**Work instructions**
Each line of the data has to be transcribed exactly.

**Exercise data**
---------------
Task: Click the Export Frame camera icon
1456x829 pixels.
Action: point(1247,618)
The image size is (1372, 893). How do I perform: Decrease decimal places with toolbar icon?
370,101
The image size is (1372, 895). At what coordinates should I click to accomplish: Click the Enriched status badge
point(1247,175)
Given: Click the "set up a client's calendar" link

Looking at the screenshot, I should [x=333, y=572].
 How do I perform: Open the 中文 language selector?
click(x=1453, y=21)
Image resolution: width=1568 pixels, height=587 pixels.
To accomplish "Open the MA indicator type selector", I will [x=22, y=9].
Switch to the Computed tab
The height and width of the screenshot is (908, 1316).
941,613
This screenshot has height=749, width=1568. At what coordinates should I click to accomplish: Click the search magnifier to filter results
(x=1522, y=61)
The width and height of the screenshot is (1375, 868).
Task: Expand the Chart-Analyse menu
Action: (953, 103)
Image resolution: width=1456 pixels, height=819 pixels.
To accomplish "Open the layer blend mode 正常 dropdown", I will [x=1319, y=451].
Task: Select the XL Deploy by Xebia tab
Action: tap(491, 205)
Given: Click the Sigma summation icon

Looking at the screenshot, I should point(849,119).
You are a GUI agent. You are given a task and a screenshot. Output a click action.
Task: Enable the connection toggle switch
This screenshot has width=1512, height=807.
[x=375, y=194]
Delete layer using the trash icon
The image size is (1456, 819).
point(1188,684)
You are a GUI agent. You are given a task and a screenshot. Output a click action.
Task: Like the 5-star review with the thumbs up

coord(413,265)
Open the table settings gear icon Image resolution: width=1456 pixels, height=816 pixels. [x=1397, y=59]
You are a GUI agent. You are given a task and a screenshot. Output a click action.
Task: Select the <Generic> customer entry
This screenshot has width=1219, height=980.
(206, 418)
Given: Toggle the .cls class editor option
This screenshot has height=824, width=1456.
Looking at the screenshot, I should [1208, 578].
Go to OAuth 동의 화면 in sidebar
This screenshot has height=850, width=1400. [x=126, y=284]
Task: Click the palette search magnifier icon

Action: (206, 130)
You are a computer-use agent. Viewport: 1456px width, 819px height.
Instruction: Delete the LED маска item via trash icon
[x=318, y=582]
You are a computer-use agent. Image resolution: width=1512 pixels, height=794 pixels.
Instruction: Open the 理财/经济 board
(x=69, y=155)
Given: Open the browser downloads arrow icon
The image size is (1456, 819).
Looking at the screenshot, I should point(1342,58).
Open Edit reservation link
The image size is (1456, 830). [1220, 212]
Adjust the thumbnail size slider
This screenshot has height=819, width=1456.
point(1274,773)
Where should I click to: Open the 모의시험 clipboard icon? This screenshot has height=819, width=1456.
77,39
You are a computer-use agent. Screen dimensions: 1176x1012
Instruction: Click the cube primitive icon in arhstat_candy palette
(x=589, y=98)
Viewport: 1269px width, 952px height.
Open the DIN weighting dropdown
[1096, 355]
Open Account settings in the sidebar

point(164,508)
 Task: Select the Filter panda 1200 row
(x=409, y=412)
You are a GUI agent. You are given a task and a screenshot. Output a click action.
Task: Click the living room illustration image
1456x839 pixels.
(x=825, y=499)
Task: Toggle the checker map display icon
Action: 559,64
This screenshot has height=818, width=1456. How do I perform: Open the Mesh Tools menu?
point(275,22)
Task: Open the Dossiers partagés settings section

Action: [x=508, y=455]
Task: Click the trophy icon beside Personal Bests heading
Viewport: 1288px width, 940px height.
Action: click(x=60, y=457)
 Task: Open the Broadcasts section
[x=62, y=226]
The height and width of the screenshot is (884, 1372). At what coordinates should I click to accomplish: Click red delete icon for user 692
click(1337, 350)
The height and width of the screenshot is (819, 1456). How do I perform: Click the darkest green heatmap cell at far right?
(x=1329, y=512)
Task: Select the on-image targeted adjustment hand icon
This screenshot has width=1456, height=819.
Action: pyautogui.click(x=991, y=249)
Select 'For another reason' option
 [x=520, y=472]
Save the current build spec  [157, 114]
---------------
**Exercise answer**
Task: Click the Export Frame camera icon
1456x829 pixels.
Action: point(1247,618)
The image size is (1372, 893). How do I perform: Decrease decimal places with toolbar icon?
370,101
The image size is (1372, 895). At what coordinates should I click to accomplish: Click the Enriched status badge
point(1247,175)
Given: Click the "set up a client's calendar" link

Looking at the screenshot, I should [x=333, y=572].
 How do I perform: Open the 中文 language selector?
click(x=1453, y=21)
Image resolution: width=1568 pixels, height=587 pixels.
To accomplish "Open the MA indicator type selector", I will [x=22, y=9].
Switch to the Computed tab
The height and width of the screenshot is (908, 1316).
941,613
This screenshot has height=749, width=1568. At what coordinates should I click to accomplish: Click the search magnifier to filter results
(x=1522, y=61)
The width and height of the screenshot is (1375, 868).
Task: Expand the Chart-Analyse menu
Action: (953, 103)
Image resolution: width=1456 pixels, height=819 pixels.
To accomplish "Open the layer blend mode 正常 dropdown", I will [x=1319, y=451].
Task: Select the XL Deploy by Xebia tab
Action: tap(491, 205)
Given: Click the Sigma summation icon

Looking at the screenshot, I should point(849,119).
You are a GUI agent. You are given a task and a screenshot. Output a click action.
Task: Enable the connection toggle switch
This screenshot has width=1512, height=807.
[x=375, y=194]
Delete layer using the trash icon
The image size is (1456, 819).
point(1188,684)
You are a GUI agent. You are given a task and a screenshot. Output a click action.
Task: Like the 5-star review with the thumbs up

coord(413,265)
Open the table settings gear icon Image resolution: width=1456 pixels, height=816 pixels. [x=1397, y=59]
You are a GUI agent. You are given a task and a screenshot. Output a click action.
Task: Select the <Generic> customer entry
This screenshot has width=1219, height=980.
(206, 418)
Given: Toggle the .cls class editor option
This screenshot has height=824, width=1456.
Looking at the screenshot, I should [1208, 578].
Go to OAuth 동의 화면 in sidebar
This screenshot has height=850, width=1400. [x=126, y=284]
Task: Click the palette search magnifier icon

Action: (206, 130)
You are a computer-use agent. Viewport: 1456px width, 819px height.
Instruction: Delete the LED маска item via trash icon
[x=318, y=582]
You are a computer-use agent. Image resolution: width=1512 pixels, height=794 pixels.
Instruction: Open the 理财/经济 board
(x=69, y=155)
Given: Open the browser downloads arrow icon
The image size is (1456, 819).
Looking at the screenshot, I should point(1342,58).
Open Edit reservation link
The image size is (1456, 830). [1220, 212]
Adjust the thumbnail size slider
This screenshot has height=819, width=1456.
point(1274,773)
Where should I click to: Open the 모의시험 clipboard icon? This screenshot has height=819, width=1456.
77,39
You are a computer-use agent. Screen dimensions: 1176x1012
Instruction: Click the cube primitive icon in arhstat_candy palette
(x=589, y=98)
Viewport: 1269px width, 952px height.
Open the DIN weighting dropdown
[1096, 355]
Open Account settings in the sidebar

point(164,508)
 Task: Select the Filter panda 1200 row
(x=409, y=412)
You are a GUI agent. You are given a task and a screenshot. Output a click action.
Task: Click the living room illustration image
1456x839 pixels.
(x=825, y=499)
Task: Toggle the checker map display icon
Action: 559,64
This screenshot has height=818, width=1456. How do I perform: Open the Mesh Tools menu?
point(275,22)
Task: Open the Dossiers partagés settings section

Action: [x=508, y=455]
Task: Click the trophy icon beside Personal Bests heading
Viewport: 1288px width, 940px height.
Action: click(x=60, y=457)
 Task: Open the Broadcasts section
[x=62, y=226]
The height and width of the screenshot is (884, 1372). At what coordinates should I click to accomplish: Click red delete icon for user 692
click(1337, 350)
The height and width of the screenshot is (819, 1456). How do I perform: Click the darkest green heatmap cell at far right?
(x=1329, y=512)
Task: Select the on-image targeted adjustment hand icon
This screenshot has width=1456, height=819.
Action: pyautogui.click(x=991, y=249)
Select 'For another reason' option
 [x=520, y=472]
Save the current build spec  [157, 114]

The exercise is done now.